■ **DESCRIPTION OF THE TASK**:
Copy the lines below word for word, leaving out the pictures.

■ **SOURCE RECORDS**:
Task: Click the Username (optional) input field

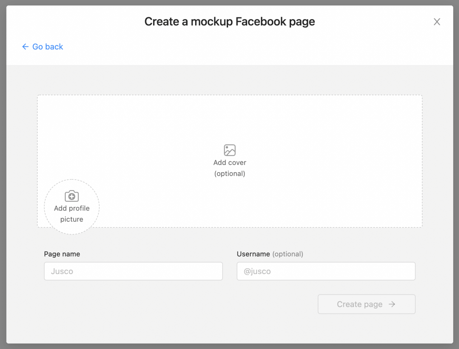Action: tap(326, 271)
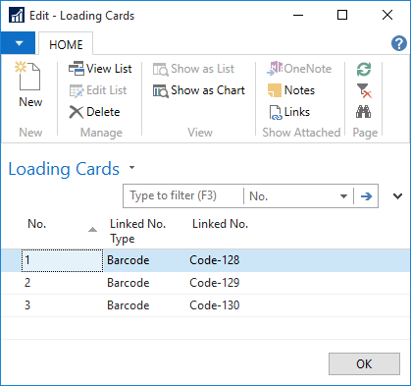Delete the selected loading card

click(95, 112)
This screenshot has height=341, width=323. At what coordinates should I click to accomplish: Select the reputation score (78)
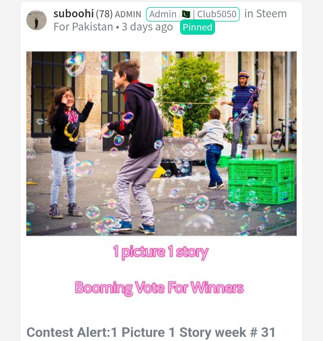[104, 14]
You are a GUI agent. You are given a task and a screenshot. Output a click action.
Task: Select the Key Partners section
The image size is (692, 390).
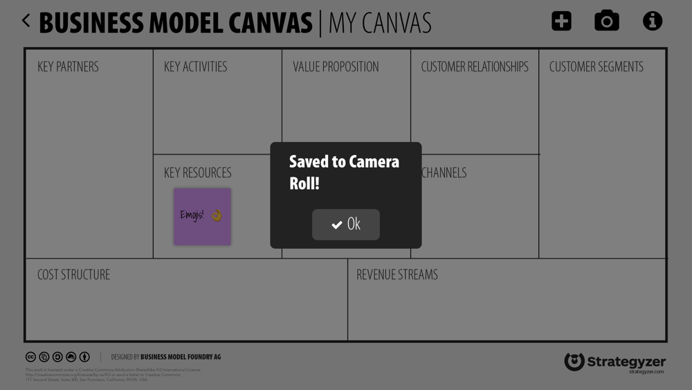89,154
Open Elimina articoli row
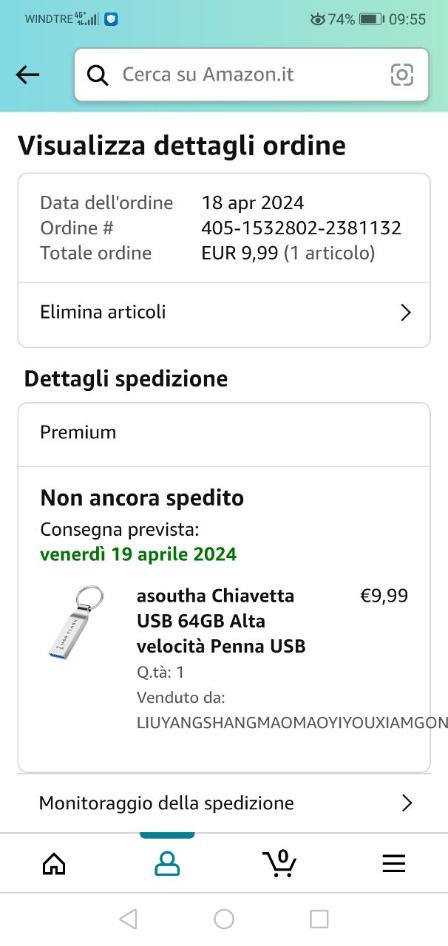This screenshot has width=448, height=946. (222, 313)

■ **RESPONSE TO THIS TASK**:
Task: Click the Username (optional) input field

Action: tap(326, 271)
Delete the selected loading card

click(95, 112)
This screenshot has height=341, width=323. At what coordinates should I click to accomplish: Select the reputation score (78)
[104, 14]
You are a GUI agent. You are given a task and a screenshot. Output a click action.
Task: Select the Key Partners section
The image size is (692, 390).
89,154
Open Elimina articoli row
This screenshot has width=448, height=946. (222, 313)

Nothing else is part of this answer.